As the number of COVID-19 cases rises in the United States, a growing number of health systems are preparing for, or already experiencing, an influx of patients visiting their EDs and other facilities.
Current projections vary, but most models indicate that without immediate action to curb the spread of the new coronavirus hospitals will soon be overrun with patients.
Advisory Board experts recently spoke with members of Leo A Daly's health care team to identify unique ways hospitals can safely free up hospital bed capacity to treat COVID-19 patients. Leo A Daly is the architecture firm that helped build the biohazard containment units used to treat Ebola patients at University of Nebraska Medical Center.
Below we outline some steps systems can take to prepare themselves for the potential torrent of patients with confirmed and suspected cases of COVID-19.
6 ways to increase capacity (quickly)
Free up as many patient beds as possible: One of the first steps a health system can take is to ensure all their inpatients actually need to be in the hospital. Hospital staff should be taking a close look at patients' status and care and identify cases in which it makes sense to discharge patients to free up space for those with confirmed or suspected cases of COVID-19. This has the added benefit of reducing the risk that inpatients will be exposed to COVID-19 patients coming in the door. As COVID-19 cases begin to rise, hospitals can consider reducing the number of barriers for patients to be discharged from the hospital and set up a triage process at their EDs.
Rethink how to use patient rooms: If health systems have acuity adjustable rooms, now is the time to consider when and how to shift them from general beds to ICU beds. These rooms should already be set up to handle the additional electrical, med gas, and care needs of an ICU bed. But hospitals that do this must also ensure that staff assigned to these rooms receive the proper coaching and cross-training needed to treat patients with higher acuity.

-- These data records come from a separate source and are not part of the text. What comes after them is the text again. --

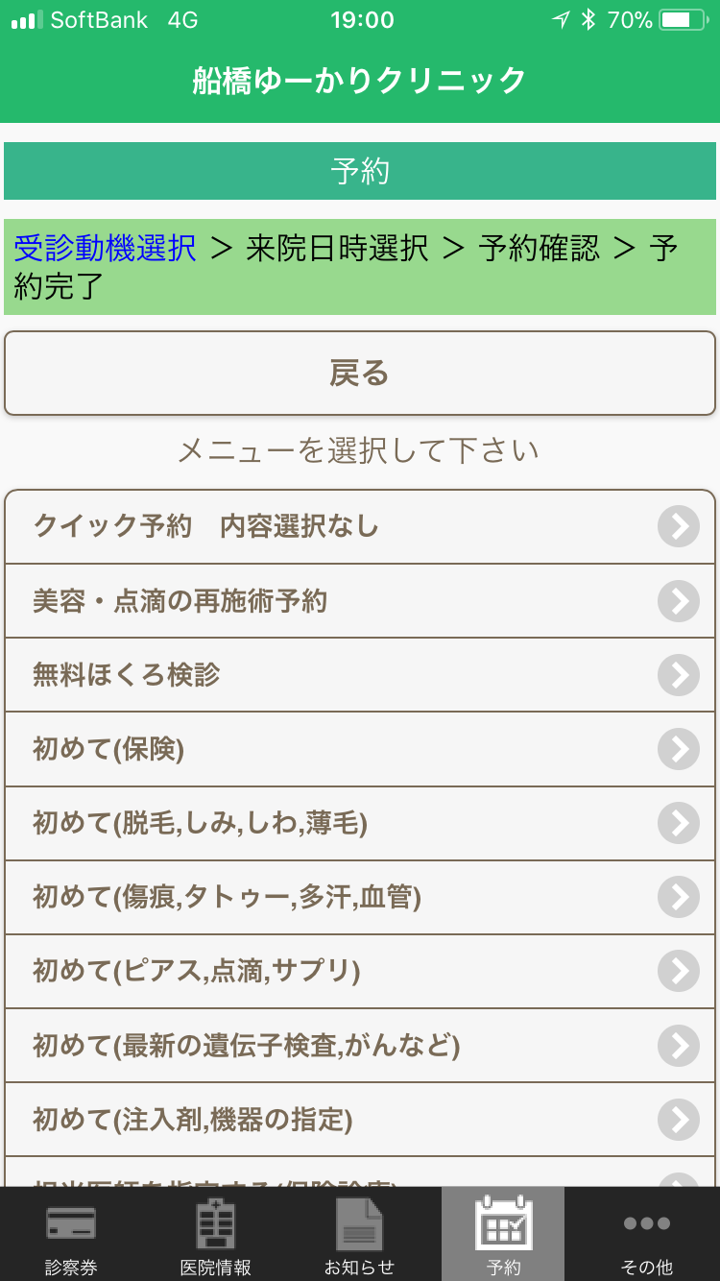The height and width of the screenshot is (1281, 720).
Task: Open the 診察券 card icon
Action: 71,1225
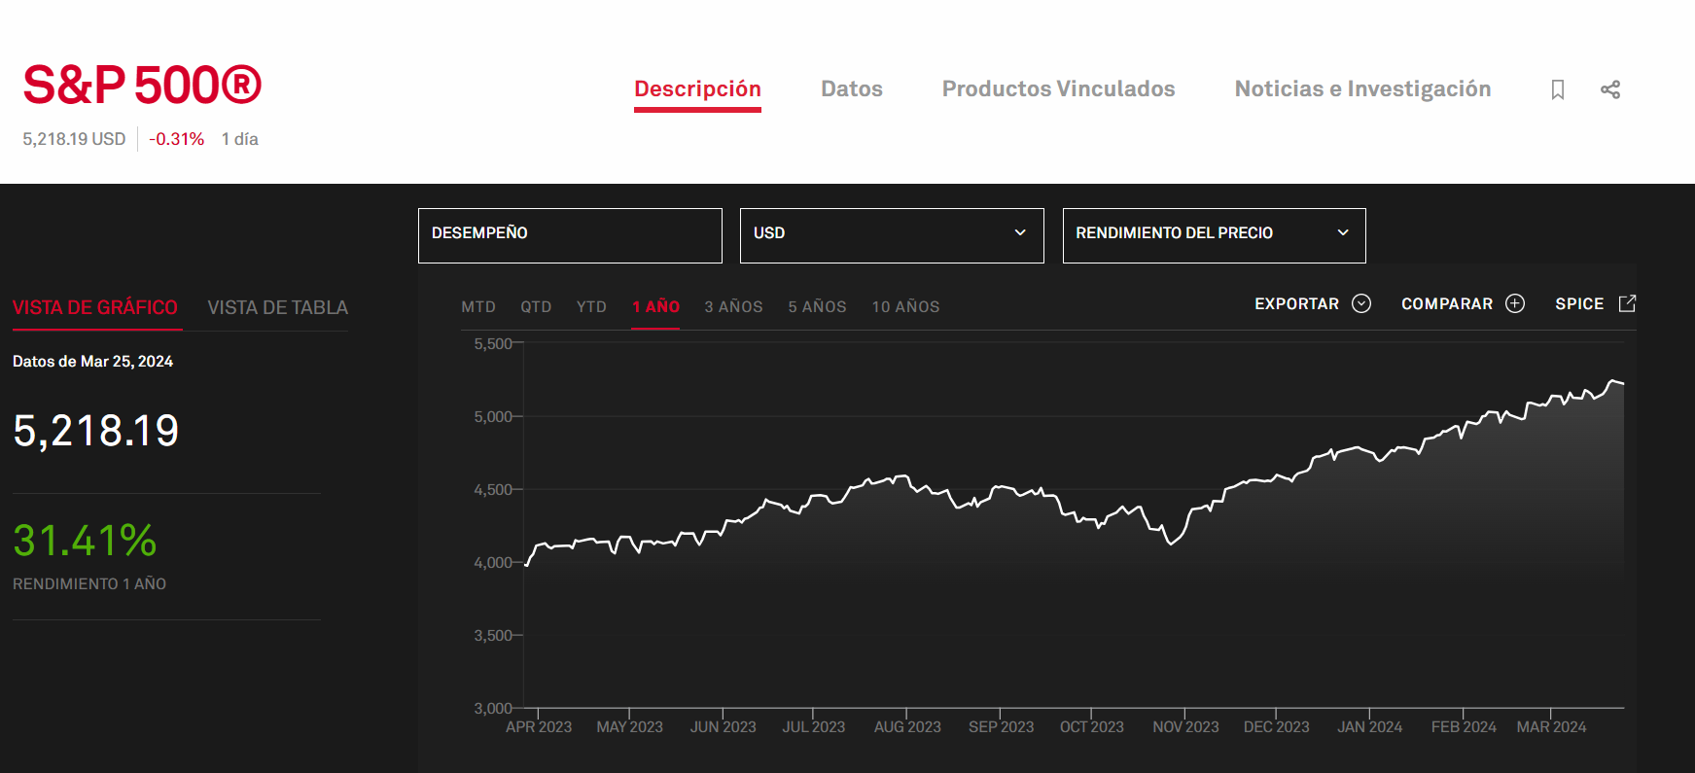The image size is (1695, 773).
Task: Select the YTD time range
Action: coord(591,307)
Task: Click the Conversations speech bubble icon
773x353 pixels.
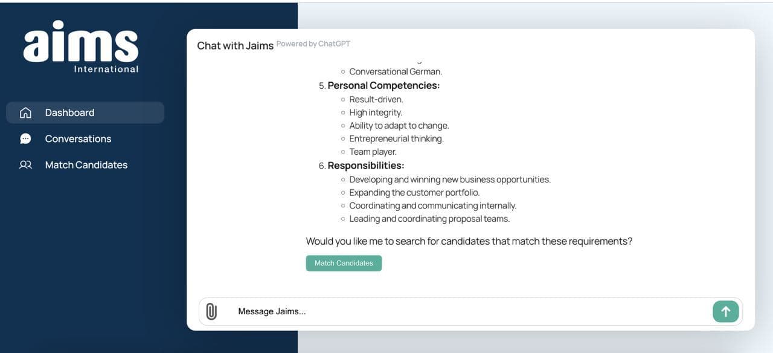Action: [x=25, y=139]
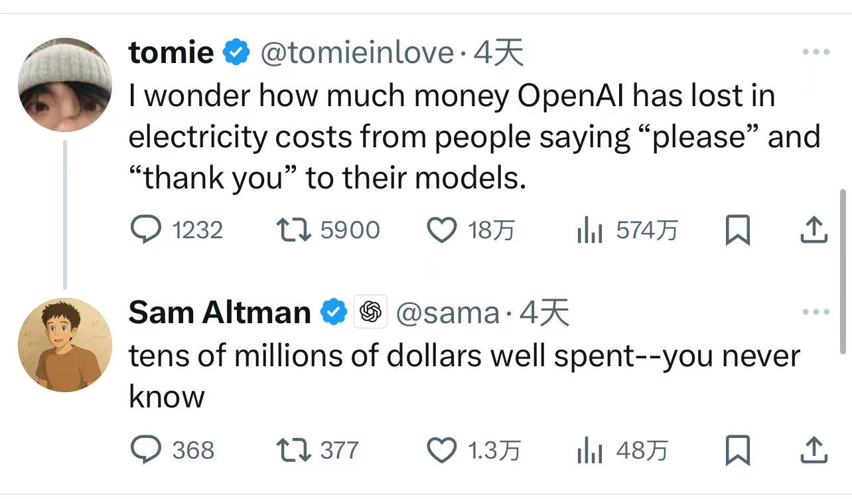This screenshot has height=499, width=852.
Task: View analytics for Sam Altman's reply (48万)
Action: tap(589, 451)
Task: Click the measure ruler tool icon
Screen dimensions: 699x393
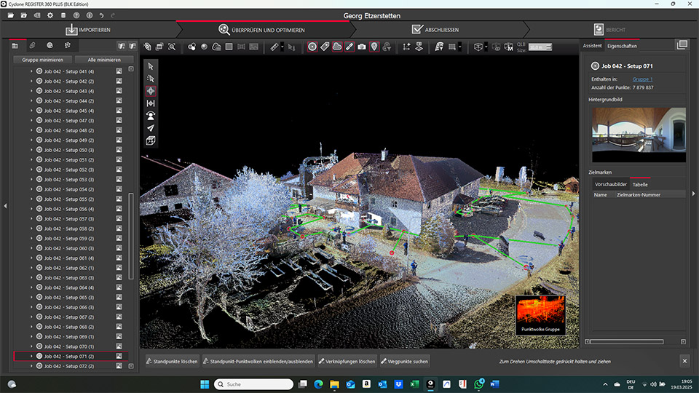Action: click(x=275, y=47)
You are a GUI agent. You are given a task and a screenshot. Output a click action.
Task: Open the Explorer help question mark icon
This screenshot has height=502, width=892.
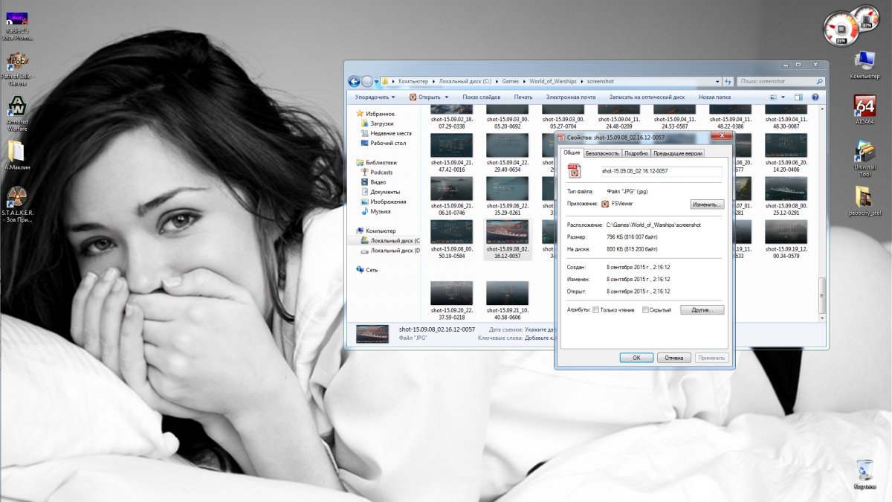click(x=815, y=97)
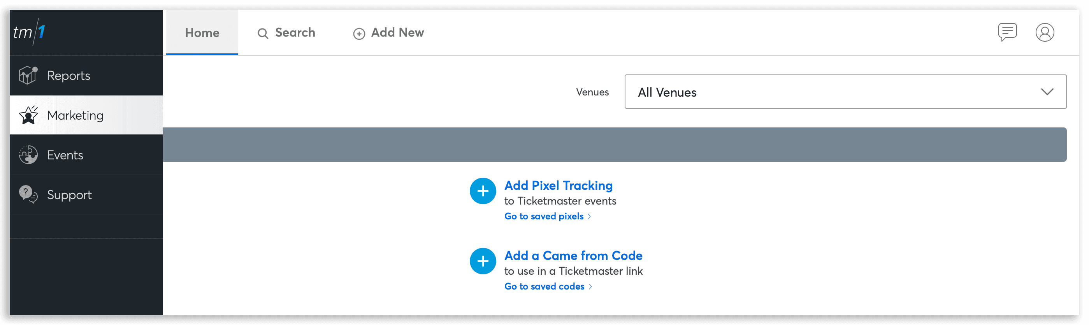Open the chat messages icon
This screenshot has width=1089, height=325.
click(x=1007, y=32)
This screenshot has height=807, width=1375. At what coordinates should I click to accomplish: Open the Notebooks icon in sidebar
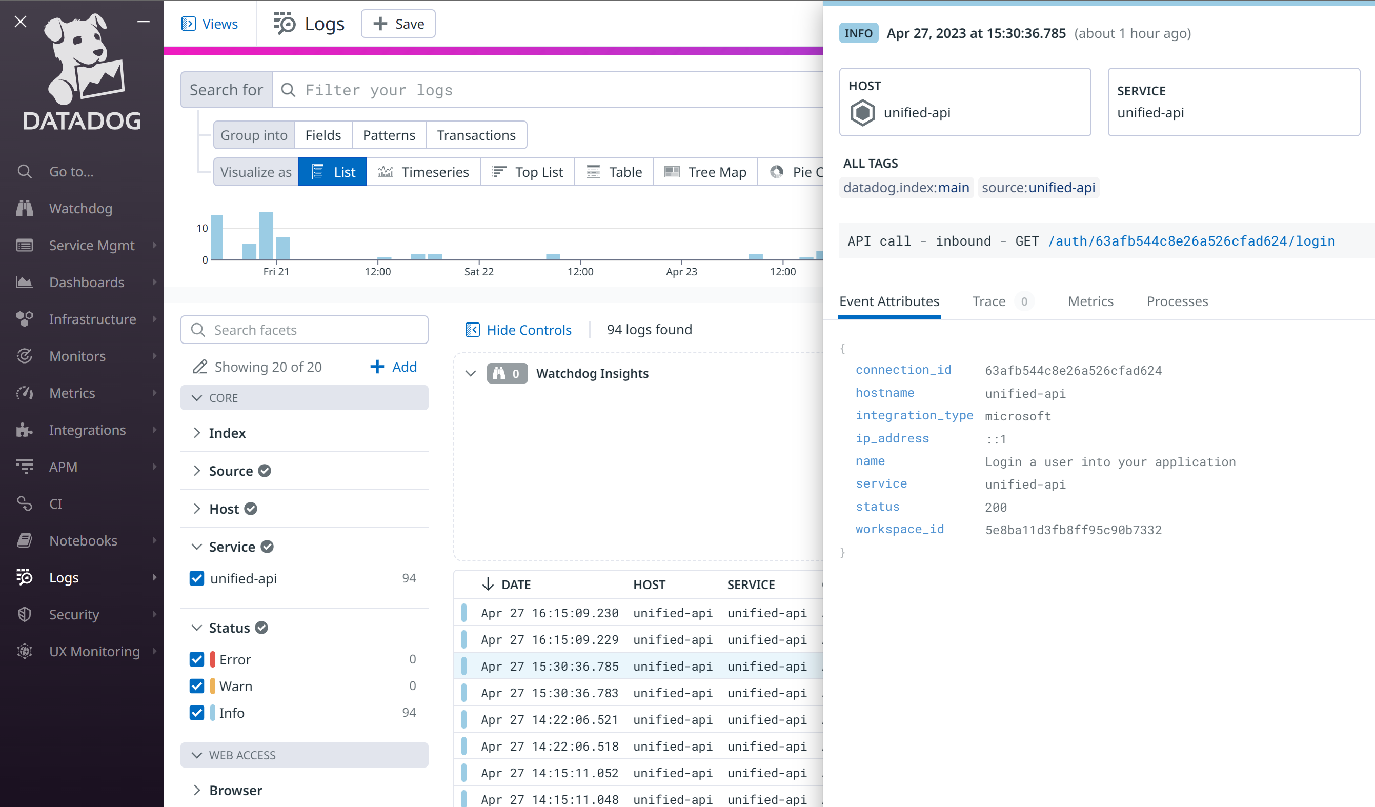pos(25,541)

Go bigger and rethink how to use entire floors or units: Under current CDC guidance, providers should care for patients with suspected or confirmed cases of COVID-19 in a single-person room with a door and bathroom, while reserving ICU and higher acuity beds for those patients that need intense care. To limit the spread of the novel coronavirus and conserve personal protective equipment (PPE), health systems can designate an entire wing or unit of a hospital for patients with COVID-19.
Some health systems also are considering adding an anteroom to the entrance of a dedicated wing or unit for patients with COVID-19. This ensures that providers only enter and exit the wing from one direction, isolating the wing from the rest of the facility. Creating this isolated wing can help staff preserve PPE and allows staff to properly discard waste without tracking it through the whole facility.
Reactivate shuttered facilities. Some health systems have been considering whether to reactive closed facilities to respond to an influx in patients with COVID-19. Hospital leaders should look to their own shuttered hospitals and rehabilitation facilities to see they are viable options for patients. However, reopening buildings is not without its challenges—health systems will need to find staff and supplies to get these facilities operating. And depending on the length of time of closure, the facilities could need maintenance. For those closed facilities not currently owned by the health system, health system leaders will have to work with the building owner to navigate a reopening. Even with these roadblocks, the empty facilities with available space are there—and at least worth considering.
Repurpose ambulatory surgical centers (ASCs): Another way health systems could increase capacity for patients with COVID-19 is by repurposing their owned or jointly owned ASCs. As more health systems seek to limit elective surgical procedures, ASCs could play a pivotal role in increasing capacity to treat patients with the disease because ASCs already have emergency power, gases, and other capabilities to treat patients with COVID-19.
But there is one potential problem. Some ASCs lack private rooms and are constructed with only curtains separating patients. These ASCs might be less primed to isolate COVID-19 from non-diagnosed patients. However, these facilities might be helpful if health systems decide to keep patients with COVID-19 together and separate them from patients without the disease—much like China did.
Think outside the health care facility box: While now may not be the best time to launch a new construction projection, there are a multitude of non-health care facilities—such as hotels, recreation centers, and university dorms—that could be readily transformed into treatment facilities for patients with COVID-19. Some facilities are better suited than others to house patients—such as hotels, which have a door and private bathroom—but they also present their own challenges. For example, health systems would need to determine whether hotels have the electrical capacity for medical equipment and appropriate ventilation systems to prevent the spread of disease. One challenge that health system leaders likely won't face when taking this approach is certificate of need (CON) laws. In North Carolina and other states, officials have suspended CON laws to remove regulatory barriers for hospitals to open new beds, regardless of the facility.